> WHAT IS BEING ASKED: The word "Zaduszki" marks the lines to find; copy every such line from the data below.

> Stored data:
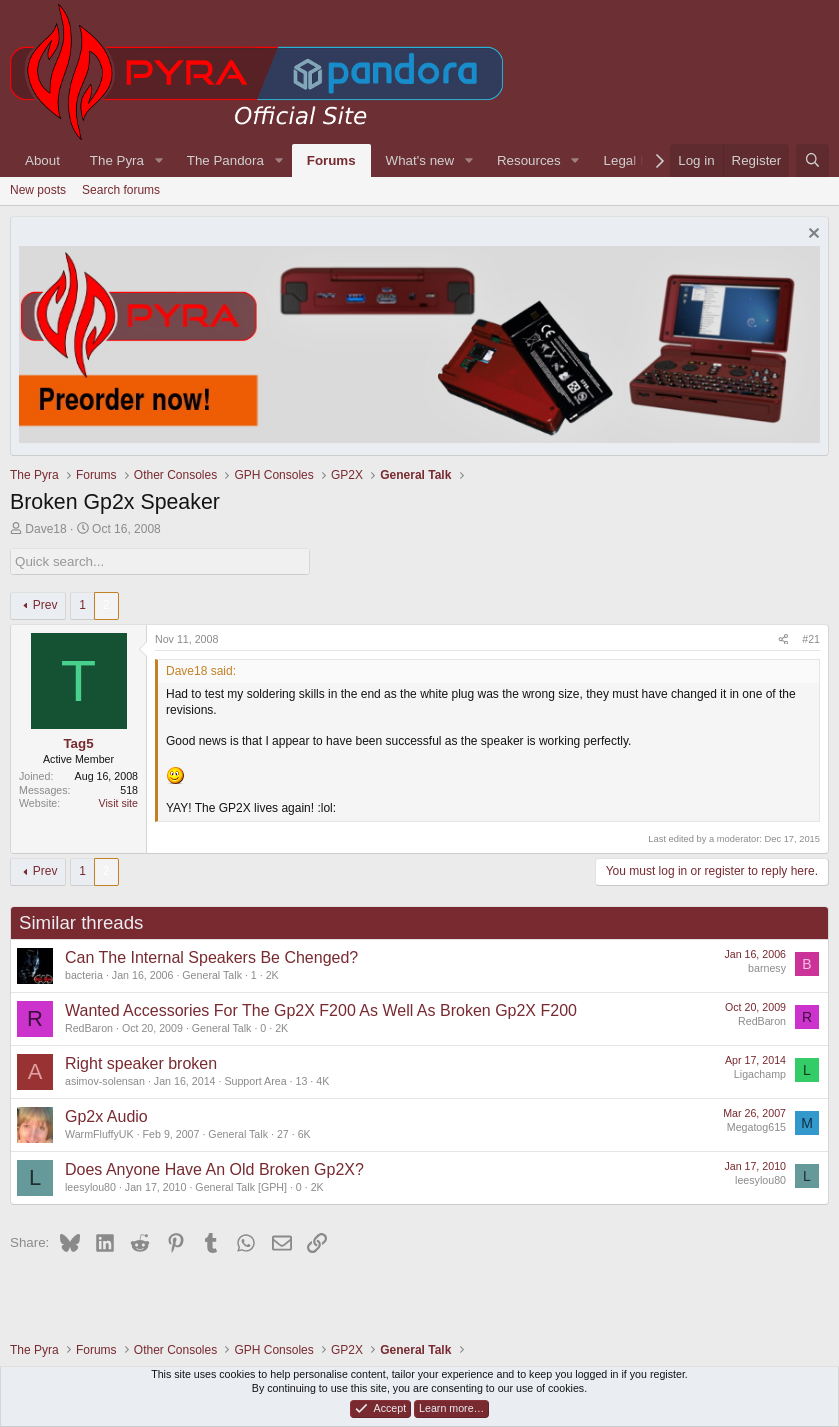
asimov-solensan (105, 1081)
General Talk (212, 975)
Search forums (121, 190)
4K (322, 1081)
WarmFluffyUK (99, 1134)
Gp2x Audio (106, 1116)
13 (301, 1081)
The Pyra (117, 160)
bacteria (84, 975)
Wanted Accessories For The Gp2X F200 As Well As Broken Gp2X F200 (321, 1010)
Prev (45, 605)
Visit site (118, 803)
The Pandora (225, 160)
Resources (529, 160)
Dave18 (45, 529)
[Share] (783, 640)
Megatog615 (756, 1127)
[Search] (812, 160)
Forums (331, 160)
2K (272, 975)
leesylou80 (90, 1187)
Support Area (255, 1081)
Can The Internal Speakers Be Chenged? (211, 957)
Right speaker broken (141, 1063)
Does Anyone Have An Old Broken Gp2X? (214, 1169)
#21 (811, 639)
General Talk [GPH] (241, 1187)
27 (283, 1134)
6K (304, 1134)
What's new (420, 160)
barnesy (767, 968)
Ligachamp (760, 1074)
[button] (159, 160)
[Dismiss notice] (811, 235)
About (42, 160)
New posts (38, 190)
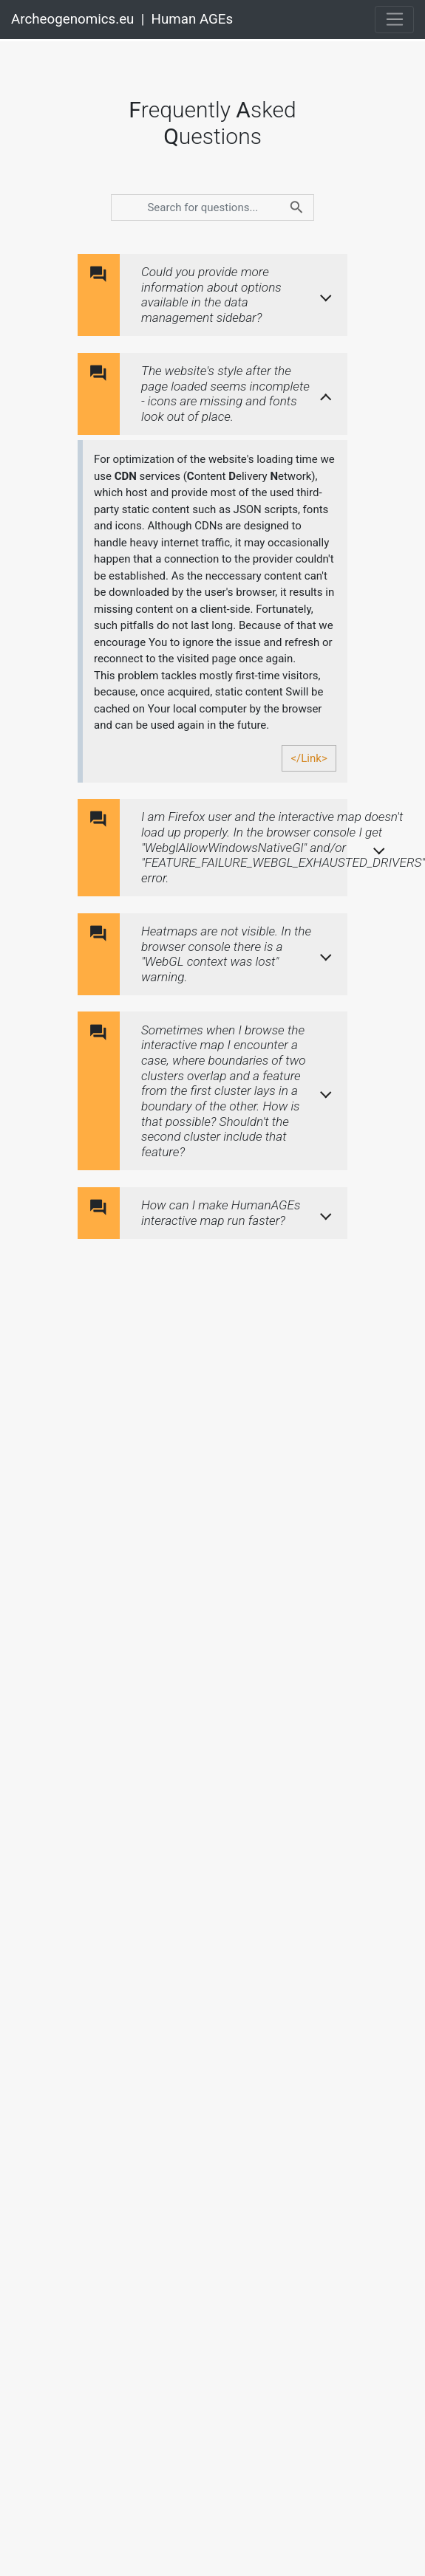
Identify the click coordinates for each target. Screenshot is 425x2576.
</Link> (308, 758)
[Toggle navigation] (394, 20)
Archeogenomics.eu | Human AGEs (122, 19)
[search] (212, 207)
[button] (239, 295)
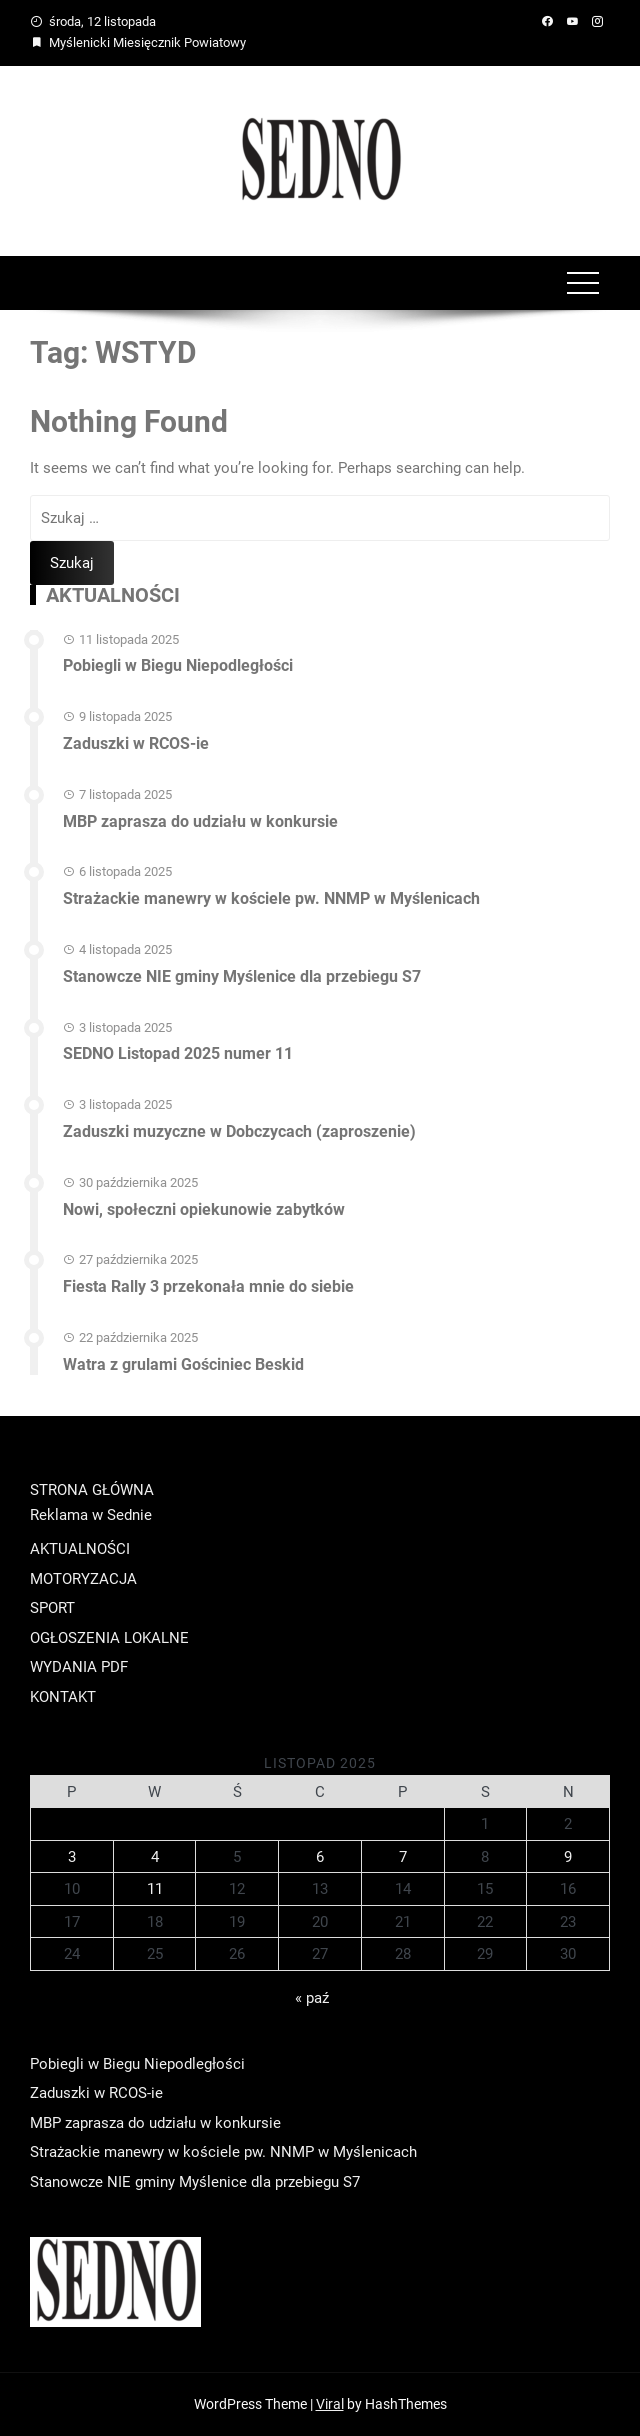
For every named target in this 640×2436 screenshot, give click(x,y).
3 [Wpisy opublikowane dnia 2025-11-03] (72, 1857)
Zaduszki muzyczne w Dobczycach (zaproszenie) (239, 1131)
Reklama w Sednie (91, 1515)
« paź (312, 1998)
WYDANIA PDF (79, 1667)
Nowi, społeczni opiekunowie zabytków (204, 1209)
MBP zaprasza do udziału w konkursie (200, 821)
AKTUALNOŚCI (80, 1549)
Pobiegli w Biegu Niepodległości (178, 665)
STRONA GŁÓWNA (92, 1490)
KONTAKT (63, 1697)
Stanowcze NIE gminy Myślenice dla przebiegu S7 (242, 976)
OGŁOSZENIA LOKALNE (109, 1638)
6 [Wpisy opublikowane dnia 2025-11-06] (320, 1857)
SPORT (52, 1608)
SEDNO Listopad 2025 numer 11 (178, 1053)
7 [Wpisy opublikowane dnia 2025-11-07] (403, 1857)
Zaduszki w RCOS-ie (136, 743)
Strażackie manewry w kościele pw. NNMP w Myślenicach (271, 898)
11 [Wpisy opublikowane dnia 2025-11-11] (155, 1889)
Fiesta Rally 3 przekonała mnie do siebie (208, 1286)
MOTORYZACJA (83, 1579)
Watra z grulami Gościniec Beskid (183, 1364)
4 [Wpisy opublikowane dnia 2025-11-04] (155, 1857)
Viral (330, 2404)
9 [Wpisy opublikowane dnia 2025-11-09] (568, 1857)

> SOLUTION FOR THIS PROBLEM:
Zaduszki muzyczne w Dobczycach (zaproszenie) (239, 1131)
Zaduszki w RCOS-ie (136, 743)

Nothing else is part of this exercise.